All of which brings us back to the real underlying problem here in America, and that is not with our tax system’s basic structure BUT ITS COMPLEXITY. This system is built to favor those with resources and power and the accountants and lawyers who get compensated to enable them to manage it so much better than most. If I were ever working in this area, I would be promoting TAX SIMPLICITY and TAX STABILITY (the tax code changes way too often also).

In the meantime, pray for those in ordained ministry, it is a very, very demanding area in which to work–KSH.

Posted in * By Kendall, * Christian Life / Church Life, * Culture-Watch, * Economics, Politics, Economy, History, Law & Legal Issues, Ministry of the Ordained, Parish Ministry, Personal Finance, Religion & Culture, Taxes

4 comments on “Kendall Harmon Comments on the Wisconsin Legal Ruling and the Clergy Housing Allowance

  1. sophy0075 says:

    Thirty years ago, when I studied tax at Georgetown Law Center, the professor said on the first night of class, “The tax code is written in Aramaic. You cannot understand it on your own. I will interpret it for you.”

    Believe me, not only was he right about this, but I attended every class, taped his lectures, and it was [i]still[/i] confusing. Unfortunately, there are too many special interest groups who benefit from the code’s complexity (tax lawyers and accountants, among others) for it ever to be simplified.

  2. Terry Tee says:

    Here in the UK we are taxed on the rectory as a taxable benefit, but at a lower rate because we have to live in this house, it is a requirement by the diocese and we have no choice. That said, the clergy income thing here in the UK is also very complicated for Catholic clergy, a little less so for Anglicans. I feel that I am well paid now; but 20 years ago it was hand to mouth and I had no opportunity to set money aside for a pension, etc, which has real consequences now that I am in my sixties.

  3. Capt. Father Warren says:

    [i]the real underlying problem here in America,,,, is not with our tax system’s basic structure BUT ITS COMPLEXITY[/i]

    I disagree in that I believe the structure begets the complexity. A basic consumption tax would basically eliminate the IRS [at least as we know it] and the ungodly hordes of CPA’s, tax lawyers, and other assorted advisers who live off of it [directly and indirectly].

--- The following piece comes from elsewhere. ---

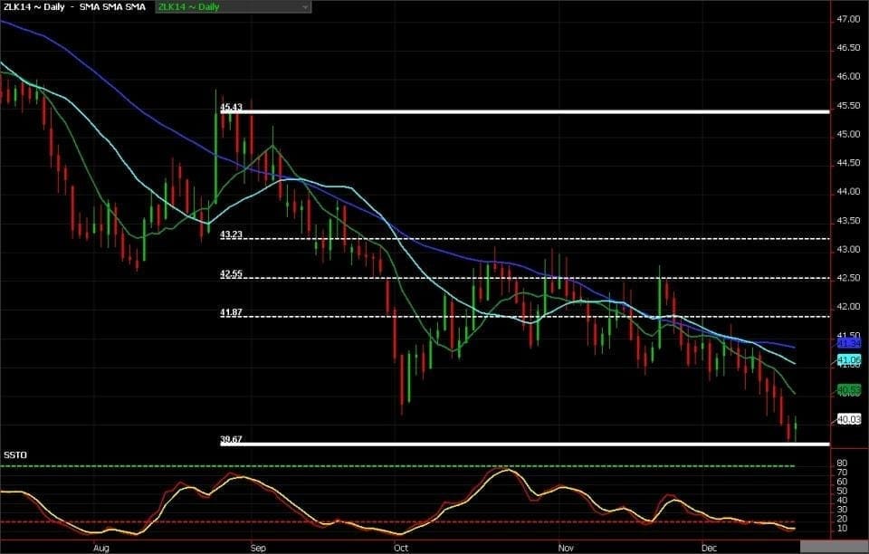This screenshot has height=554, width=869.
Task: Click the blue 41.34 SMA price tag
Action: click(848, 344)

    Fortunately, I have been a “tent maker” for most of my ordained ministry which has allowed me to side step the worst of the clergy tax lunacy [and simplified the lives of many church finance managers].

    In the ACNA, where church planting is such a high priority, the clergy in the church plants need to be tent makers and or have working spouses pulling down a nice income. Not only can they not bother with the clergy tax mess, but they are free to plant churches in so many places where the “financial burden” of a priest is not laid on the plant from the get-go.

    I agree with Fr. Harmon that suitable changes to the tax code will possibly not happen before the Second Coming.

  4. Jim the Puritan says:

    #1– I think my eye-opening experience was in corporate tax, when our study group was at a total loss to understand what a convoluted IRS regulation meant. It was a run-on sentence that went on for a couple of paragraphs of fine print. We kept on looking at it, and looking at it, and no one could figure out what it meant. Finally one of the group members said, “I see what the problem is, there is no verb in this sentence.”